*How to complete this task*.
Continue the piece comparing Shopify and Magento as ecommerce platforms, starting right after its final sentence.

[Extract to read Boundary: Start]

Just a few years ago, it was virtually unheard of for an ecommerce site to use anything but Magento for their shopping platform needs. Certainly a platform like Shopify wouldn’t have been in the running for what most considered a “top-tier ecommerce platform.” Slowly but surely, though, these sentiments have begun to change and, in ever increasing numbers, marketers and business owners have begun to look to Shopify instead of Magento. Amazingly, in June of 2016, Shopify overtook Magento in terms of Google trends.

In fact, we here at Group 8A had one of our biggest months ever using Shopify and have been exceedingly satisfied with our choice of platform. Although, the decision did not come easy and we had to look at many different factors to determine which platform would best suit our needs.

Here are a few of the features we took into consideration when making our decision between Shopify and Magento.

Ease of SEO

It might seem counterintuitive when there are so many other aspects to take into consideration, but for a business like ours that exists in an increasingly competitive marketplace, SEO is key (read: king). Furthermore, more than 35 percent of consumers begin their purchase through Google, so it’s no wonder why great SEO integration can make or break a business.

To be fair, both platforms easily allow the imbedding of page URLS, meta-descriptions, page titles, independent links, etc., which will allow your business to tailor your text to help boost the presence of a page or a site and with it your search engine rankings. But only Shopify has Traffic Control, a handy app that allows you to manage redirects so you don’t lose traffic or SEO rankings after migration. An app like this is absolutely imperative if you’re considering changing platforms.

Of course, Magento being open source, the SEO option could be unlimited if you have the technical know-how. If not, you might end up shelling out lots of money finding somebody who does.

Pricing

Pricing should have probably been our first consideration (and for the folks with the money, it probably was) and both Shopify and Magento have their pros and cons.

[Extract to read Boundary: End]
[Given data Boundary: Start]

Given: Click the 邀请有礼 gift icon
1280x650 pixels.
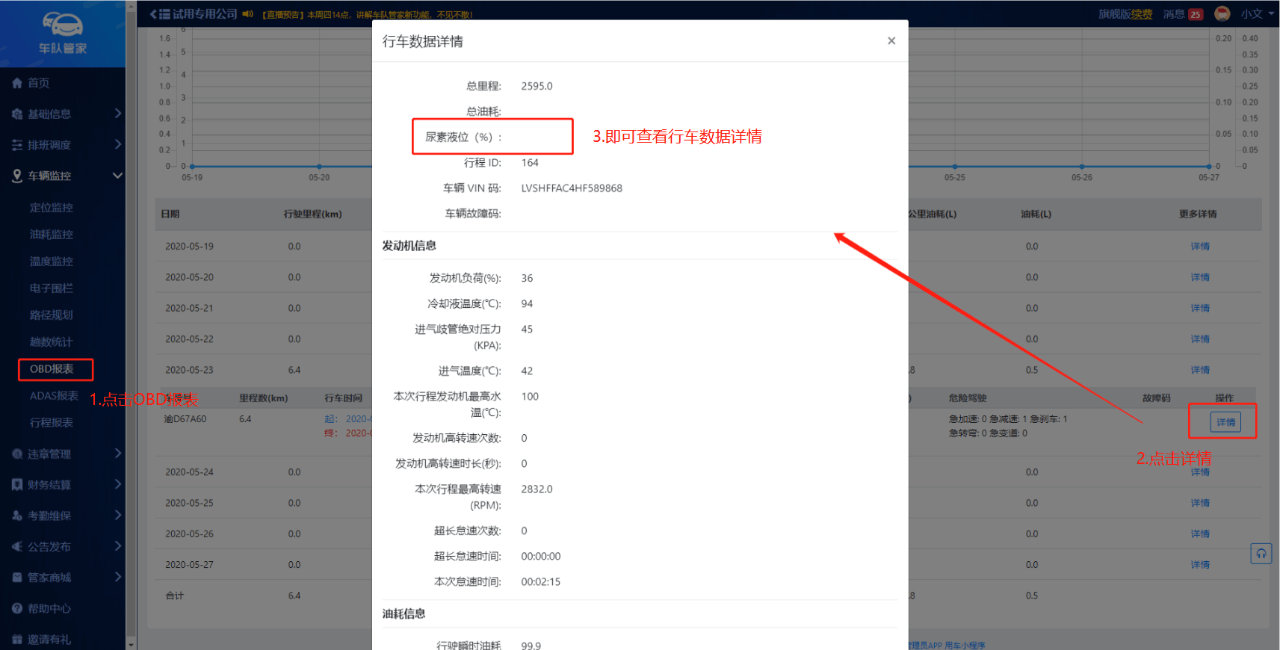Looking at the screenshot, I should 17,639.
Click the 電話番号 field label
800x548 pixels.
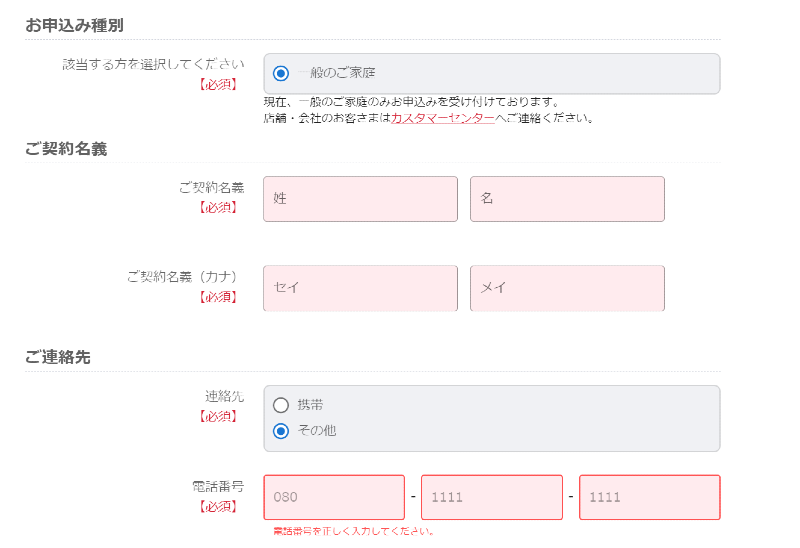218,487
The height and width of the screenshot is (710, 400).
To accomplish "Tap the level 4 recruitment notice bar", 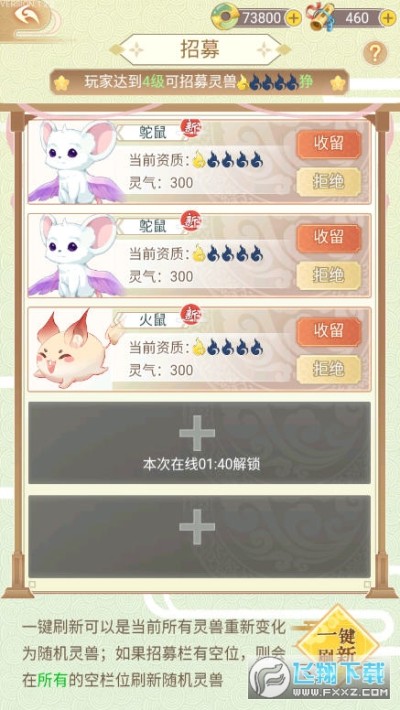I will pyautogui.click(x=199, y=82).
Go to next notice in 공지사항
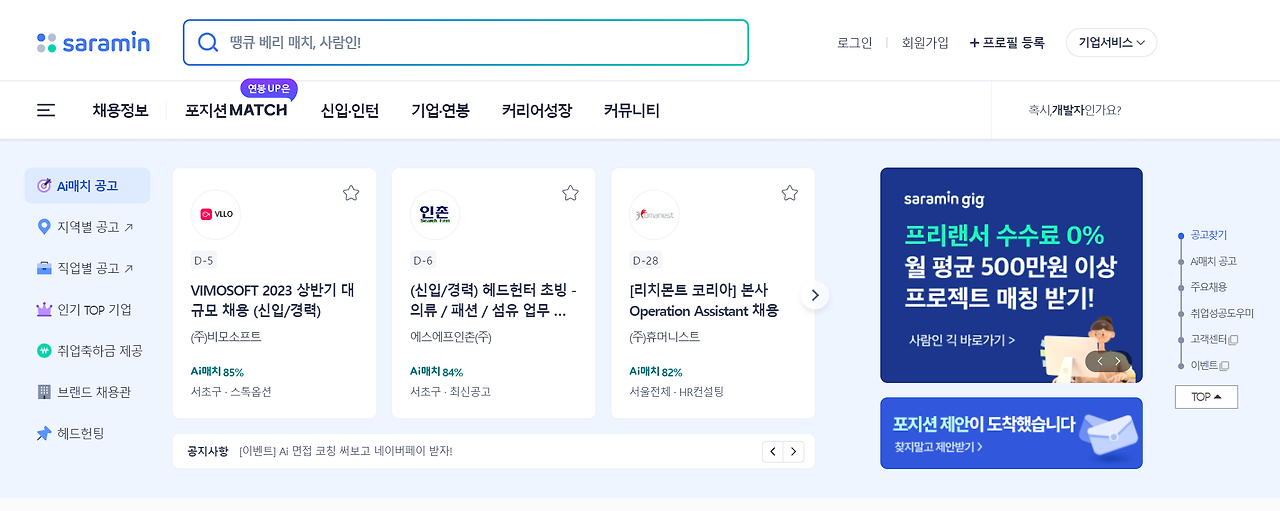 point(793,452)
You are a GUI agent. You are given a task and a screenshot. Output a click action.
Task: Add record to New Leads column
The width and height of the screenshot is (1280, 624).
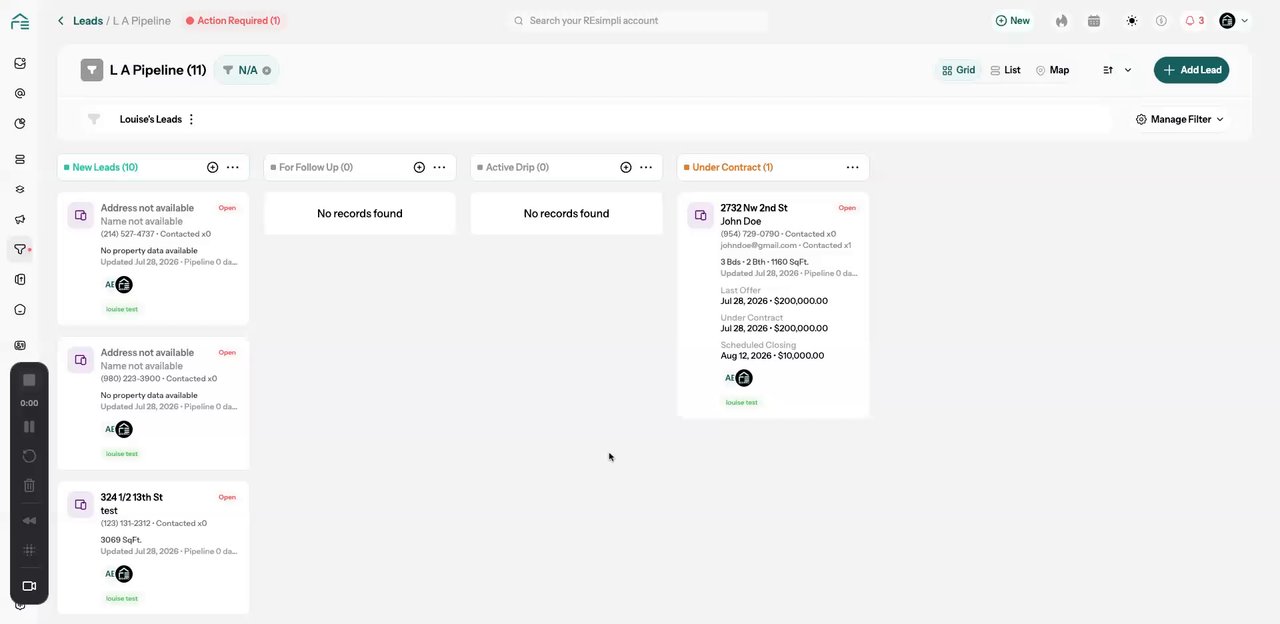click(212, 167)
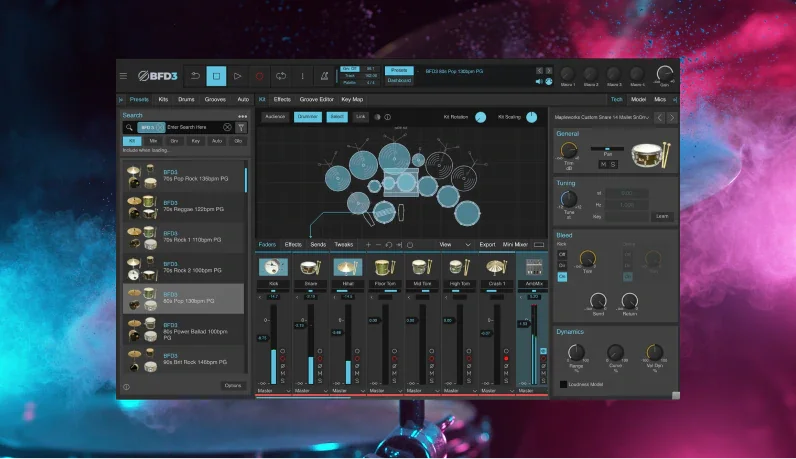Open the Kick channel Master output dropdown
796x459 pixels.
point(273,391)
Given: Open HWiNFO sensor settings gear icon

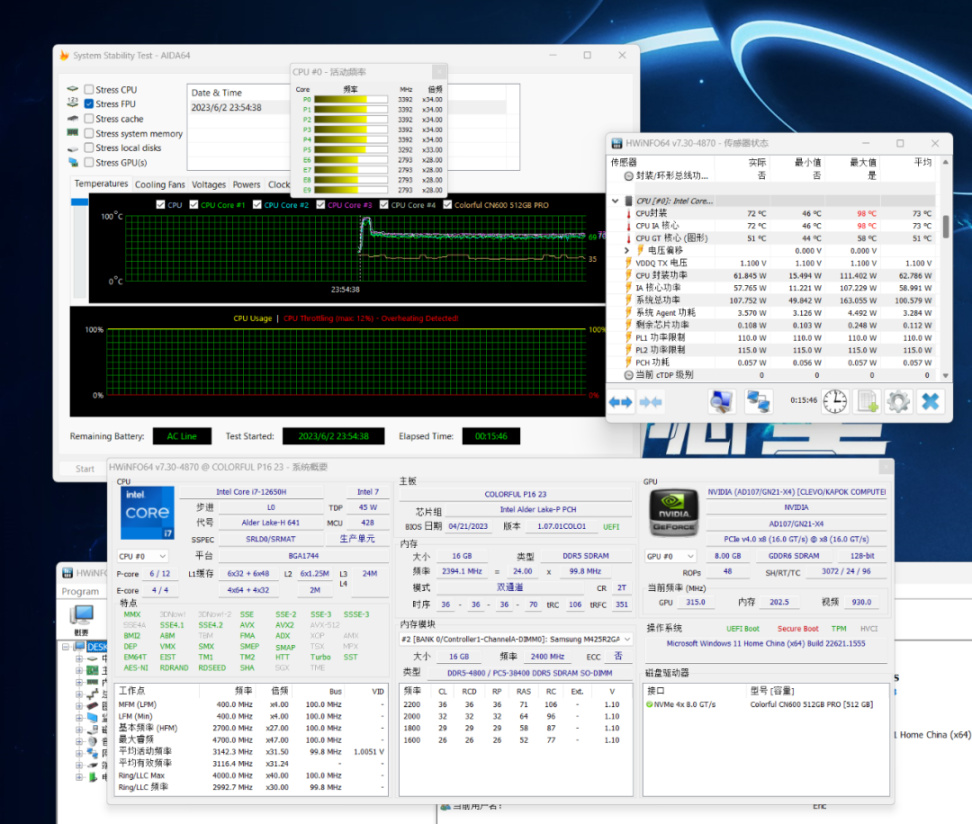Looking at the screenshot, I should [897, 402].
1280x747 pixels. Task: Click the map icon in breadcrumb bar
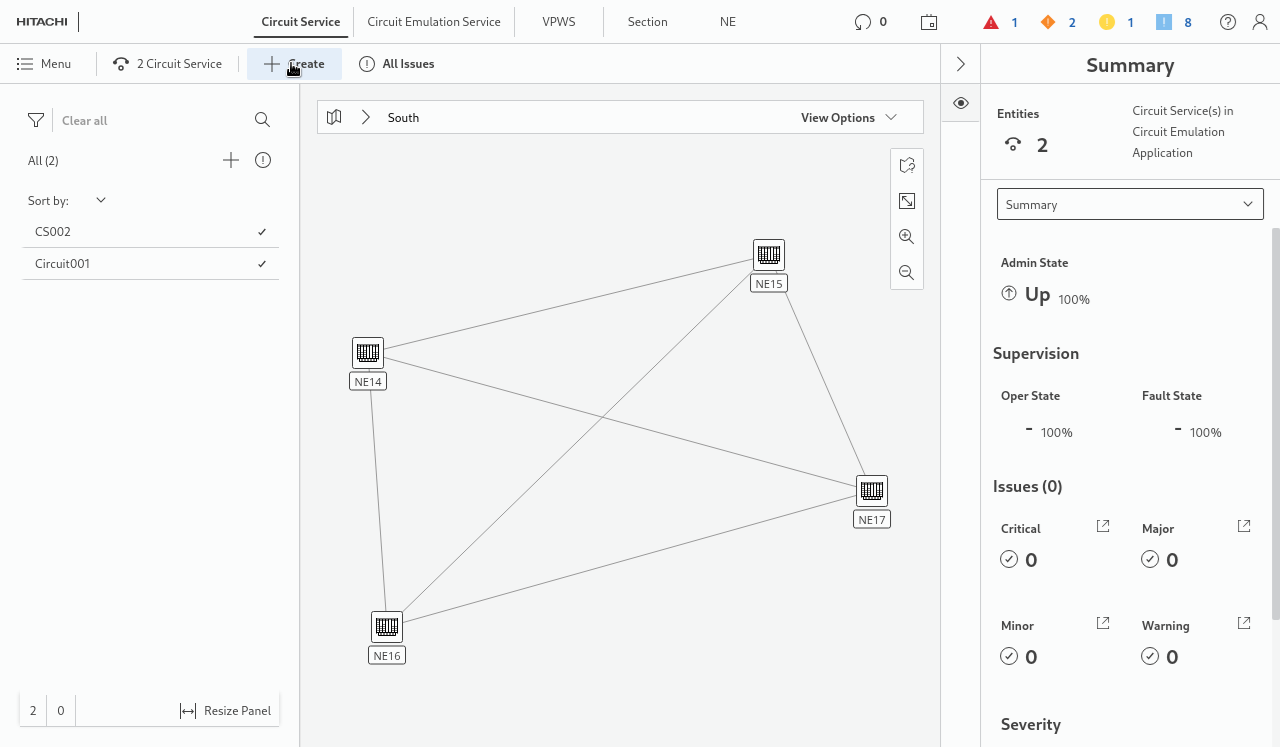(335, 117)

[Given data Boundary: End]

*Response for this exercise*.
Magento Community Edition is 100 percent free. Of course, if you want to upgrade to Enterprise Edition, you’ll have to request a quote from the company, which can be a hassle and potentially very expensive (in the $18,000 range).

Shopify has a few different pricing options for businesses.

  • $9/month + 2.9% + 30¢ credit card fees
  • $29/month + 2.9% + 30¢ credit card fees
  • $79/month + 2.6% + 30¢ credit card fees
  • $299/month + 2.4% + 30¢ credit card fees

Just looking at the raw data, it appears as if Magento Community Editon is the better option of the two, and it certainly could be if you’re looking for something a bit more rudimentary and hands on. But if you take into consideration what Shopify offers its users that Magento doesn’t— 24-hour customer service, tools for manual order creation, and fraud analysis features— it’s clearly a very good option.

Likewise, the price of hosting your site is included in your Shopify subscription. If you’re using Magento, you’ll have to sign up with a third party hosting platform, which could cost anywhere from a few bucks to several hundred dollars a month.

Related: Shopping Cart Throw-down: Which Ecommerce Platform Reigns Supreme?

Design

For advanced users, Magento can be the easier of the two to edit files, as it will connect you directly to an FTP client. But for less experienced users, this might be a bit confusing and possibly very difficult. There exists a decent theme marketplace but, unfortunately, many of the themes aren’t quality-controlled so using one could be dicey. Some are free but most of Magento’s themes will cost anywhere between $50 and $300.

Shopify has a good many more varieties of themes overall, which are easy to adapt without any knowledge of code or coding. A casual glance over the look of the builds show an abundance of themes that are sleek, powerful and, most importantly, mobile friendly.

Support

As a business, we pride ourselves on always being available to our clients, and when we were looking for a platform, we wanted the same customer service made available to us.

To that point, and to vastly oversimplify it, Shopify has support and Magento doesn’t.

To be fair, Magento has a dedicated community support forum full of knowledgeable and helpful developers. But unless you yourself have a background in developing, or have hired someone that does, this may be of no use to you, especially if your site goes down at 3AM Christmas Eve and there’s no one to troubleshoot with.

Shopify’s customer support is unmatched. They provide 24-hour support staff available over live chat, email or phone, a blog — Ecommerce University — full of valuable advice, and, yes, even user forums.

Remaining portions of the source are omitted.